- Opening Delimiter -
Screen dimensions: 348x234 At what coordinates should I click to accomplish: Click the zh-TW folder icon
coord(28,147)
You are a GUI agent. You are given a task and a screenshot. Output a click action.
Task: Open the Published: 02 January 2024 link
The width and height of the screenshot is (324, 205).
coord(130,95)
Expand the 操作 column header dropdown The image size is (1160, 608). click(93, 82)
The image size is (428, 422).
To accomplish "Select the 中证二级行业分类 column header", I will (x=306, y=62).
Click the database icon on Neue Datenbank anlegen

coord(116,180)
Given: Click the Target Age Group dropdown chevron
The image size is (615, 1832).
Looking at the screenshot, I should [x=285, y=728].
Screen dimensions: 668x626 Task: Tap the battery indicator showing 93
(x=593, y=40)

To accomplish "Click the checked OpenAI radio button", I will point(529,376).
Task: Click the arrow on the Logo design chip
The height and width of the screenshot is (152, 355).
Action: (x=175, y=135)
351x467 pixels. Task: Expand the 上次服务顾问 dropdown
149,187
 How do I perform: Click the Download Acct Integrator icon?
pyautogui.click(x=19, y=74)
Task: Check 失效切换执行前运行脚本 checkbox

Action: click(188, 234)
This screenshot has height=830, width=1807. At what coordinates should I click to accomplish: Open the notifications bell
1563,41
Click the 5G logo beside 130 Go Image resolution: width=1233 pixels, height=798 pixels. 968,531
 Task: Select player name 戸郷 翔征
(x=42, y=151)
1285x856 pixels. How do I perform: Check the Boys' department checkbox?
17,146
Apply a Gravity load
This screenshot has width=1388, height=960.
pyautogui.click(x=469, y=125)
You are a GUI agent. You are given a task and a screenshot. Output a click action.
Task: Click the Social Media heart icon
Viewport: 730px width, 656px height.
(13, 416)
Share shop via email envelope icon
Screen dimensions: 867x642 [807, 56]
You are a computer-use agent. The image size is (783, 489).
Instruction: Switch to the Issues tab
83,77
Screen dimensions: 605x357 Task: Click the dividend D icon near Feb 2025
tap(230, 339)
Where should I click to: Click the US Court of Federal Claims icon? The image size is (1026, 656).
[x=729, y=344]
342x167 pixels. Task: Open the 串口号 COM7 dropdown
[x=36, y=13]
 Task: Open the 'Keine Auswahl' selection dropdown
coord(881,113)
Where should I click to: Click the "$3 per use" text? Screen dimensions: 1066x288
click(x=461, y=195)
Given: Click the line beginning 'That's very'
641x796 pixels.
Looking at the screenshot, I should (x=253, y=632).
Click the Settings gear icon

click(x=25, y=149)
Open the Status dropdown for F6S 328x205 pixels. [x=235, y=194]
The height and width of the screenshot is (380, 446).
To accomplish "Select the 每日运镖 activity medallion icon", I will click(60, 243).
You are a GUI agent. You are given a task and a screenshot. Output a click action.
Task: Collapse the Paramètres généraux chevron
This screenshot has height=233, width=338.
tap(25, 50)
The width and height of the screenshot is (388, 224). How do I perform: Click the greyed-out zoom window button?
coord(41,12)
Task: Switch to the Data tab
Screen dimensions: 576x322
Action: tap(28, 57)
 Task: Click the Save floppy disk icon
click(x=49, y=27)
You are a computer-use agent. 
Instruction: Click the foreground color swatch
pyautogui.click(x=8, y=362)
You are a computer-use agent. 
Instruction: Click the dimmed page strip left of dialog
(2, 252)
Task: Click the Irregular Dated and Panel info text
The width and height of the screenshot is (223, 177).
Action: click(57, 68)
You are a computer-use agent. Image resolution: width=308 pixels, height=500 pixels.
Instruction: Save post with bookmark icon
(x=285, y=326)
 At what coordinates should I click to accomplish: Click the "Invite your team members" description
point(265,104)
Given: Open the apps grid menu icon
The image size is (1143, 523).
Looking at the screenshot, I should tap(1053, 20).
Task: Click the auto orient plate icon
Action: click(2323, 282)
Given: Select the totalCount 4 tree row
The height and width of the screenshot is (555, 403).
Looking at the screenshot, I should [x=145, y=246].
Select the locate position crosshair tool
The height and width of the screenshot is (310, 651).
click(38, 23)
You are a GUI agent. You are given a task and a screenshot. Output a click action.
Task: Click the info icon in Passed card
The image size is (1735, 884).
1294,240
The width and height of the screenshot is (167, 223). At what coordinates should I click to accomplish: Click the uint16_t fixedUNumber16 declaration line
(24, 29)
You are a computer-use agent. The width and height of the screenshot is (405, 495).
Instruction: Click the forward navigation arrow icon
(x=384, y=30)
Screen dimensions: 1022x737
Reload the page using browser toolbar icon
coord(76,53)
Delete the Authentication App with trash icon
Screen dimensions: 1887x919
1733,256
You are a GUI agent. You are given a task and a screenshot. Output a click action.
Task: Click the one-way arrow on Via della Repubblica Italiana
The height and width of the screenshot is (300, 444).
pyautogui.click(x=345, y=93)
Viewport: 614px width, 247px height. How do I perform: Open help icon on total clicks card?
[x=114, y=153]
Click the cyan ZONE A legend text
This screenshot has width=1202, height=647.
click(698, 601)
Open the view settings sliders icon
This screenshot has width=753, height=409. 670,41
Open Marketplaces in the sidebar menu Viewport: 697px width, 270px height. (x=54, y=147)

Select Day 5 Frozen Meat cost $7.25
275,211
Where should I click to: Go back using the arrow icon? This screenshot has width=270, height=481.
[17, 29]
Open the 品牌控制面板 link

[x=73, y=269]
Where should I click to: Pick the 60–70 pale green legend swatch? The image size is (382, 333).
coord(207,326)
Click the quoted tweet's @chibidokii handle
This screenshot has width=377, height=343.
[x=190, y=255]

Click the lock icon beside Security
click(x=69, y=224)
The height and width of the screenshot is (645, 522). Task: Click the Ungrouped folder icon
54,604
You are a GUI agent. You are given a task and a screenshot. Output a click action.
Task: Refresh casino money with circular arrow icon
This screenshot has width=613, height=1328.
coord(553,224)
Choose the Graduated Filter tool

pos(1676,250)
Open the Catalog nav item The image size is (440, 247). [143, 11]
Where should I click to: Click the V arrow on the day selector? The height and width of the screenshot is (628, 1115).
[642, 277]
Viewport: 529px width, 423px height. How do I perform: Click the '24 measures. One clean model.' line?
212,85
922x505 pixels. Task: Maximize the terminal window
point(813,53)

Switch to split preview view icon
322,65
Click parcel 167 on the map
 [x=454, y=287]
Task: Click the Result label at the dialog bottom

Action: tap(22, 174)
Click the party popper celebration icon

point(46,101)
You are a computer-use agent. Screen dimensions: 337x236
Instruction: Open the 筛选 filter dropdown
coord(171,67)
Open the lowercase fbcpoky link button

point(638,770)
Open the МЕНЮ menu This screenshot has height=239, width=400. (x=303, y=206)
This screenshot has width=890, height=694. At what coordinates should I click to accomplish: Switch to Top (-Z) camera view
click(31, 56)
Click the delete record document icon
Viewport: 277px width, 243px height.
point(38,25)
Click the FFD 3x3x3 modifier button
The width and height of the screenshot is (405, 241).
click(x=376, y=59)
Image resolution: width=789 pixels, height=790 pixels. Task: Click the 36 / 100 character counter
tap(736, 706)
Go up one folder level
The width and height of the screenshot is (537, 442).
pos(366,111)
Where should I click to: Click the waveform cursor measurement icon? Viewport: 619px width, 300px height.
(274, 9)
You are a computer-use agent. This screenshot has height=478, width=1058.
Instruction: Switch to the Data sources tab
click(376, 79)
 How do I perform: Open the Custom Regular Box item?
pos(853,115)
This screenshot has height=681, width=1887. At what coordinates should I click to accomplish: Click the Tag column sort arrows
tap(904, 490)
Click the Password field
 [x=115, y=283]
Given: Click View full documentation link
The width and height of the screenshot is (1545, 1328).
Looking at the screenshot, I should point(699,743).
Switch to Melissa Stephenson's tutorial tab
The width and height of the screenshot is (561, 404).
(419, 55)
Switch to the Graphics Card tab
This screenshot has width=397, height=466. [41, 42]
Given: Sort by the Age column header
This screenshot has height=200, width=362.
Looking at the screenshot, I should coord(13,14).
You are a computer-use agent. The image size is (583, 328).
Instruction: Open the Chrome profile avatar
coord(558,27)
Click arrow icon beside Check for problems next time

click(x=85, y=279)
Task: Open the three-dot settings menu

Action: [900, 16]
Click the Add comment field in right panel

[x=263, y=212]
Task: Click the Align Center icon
- Closing Delimiter -
● **Directions**:
Among the records, find every line with the word "chevron" and copy it.

● **Response to this task**:
Given: Click the Target Age Group dropdown chevron
Task: Collapse the Paramètres généraux chevron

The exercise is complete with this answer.